# Project: Megaline's newer plans Smart or Ultra

## Table of Contents

* [Project description](#Project_description)
* [Description of the data](#data)
* [Open the data file](#open)
* [Split the source data ](#split)
* [Check the quality of the model using the test set](#test)
* [Conclusion](#conclusion)

## Project description <a class="anchor" id="Project_description"></a>

Mobile carrier Megaline has found out that many of their subscribers use legacy plans. They want to develop a model that would analyze subscribers' behavior and recommend one of Megaline's newer plans: Smart or Ultra.

You have access to behavior data about subscribers who have already switched to the new plans (from the project for the Statistical Data Analysis course). For this classification task, you need to develop a model that will pick the right plan. Since you’ve already performed the data preprocessing step, you can move straight to creating the model.
Develop a model with the highest possible accuracy. In this project, the threshold for accuracy is 0.75. Check the accuracy using the test dataset.

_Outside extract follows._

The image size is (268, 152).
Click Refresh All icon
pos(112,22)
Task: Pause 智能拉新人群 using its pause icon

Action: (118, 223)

## Description of the data  <a class="anchor" id="data"></a>

Every observation in the dataset contains monthly behavior information about one user. The information given is as follows:
* сalls — number of calls,
* minutes — total call duration in minutes,
* messages — number of text messages,
* mb_used — Internet traffic used in MB,
* is_ultra — plan for the current month (Ultra - 1, Smart - 0).

In [1]:
#import libraries
import pandas as pd
import numpy as np
import matplotlib.pyplot as plt
import math
from scipy import stats as st
import seaborn as sns
import plotly.express as px
import plotly.graph_objects as go
from sklearn.tree import DecisionTreeClassifier
from sklearn.metrics import accuracy_score
from joblib import dump
from sklearn.model_selection import train_test_split
from sklearn.ensemble import RandomForestClassifier 
from sklearn.metrics import mean_squared_error
from sklearn.linear_model import LogisticRegression

## Open and look through the data file <a class="anchor" id="open"></a>

In [2]:
 try:
    data = pd.read_csv('/datasets/users_behavior.csv')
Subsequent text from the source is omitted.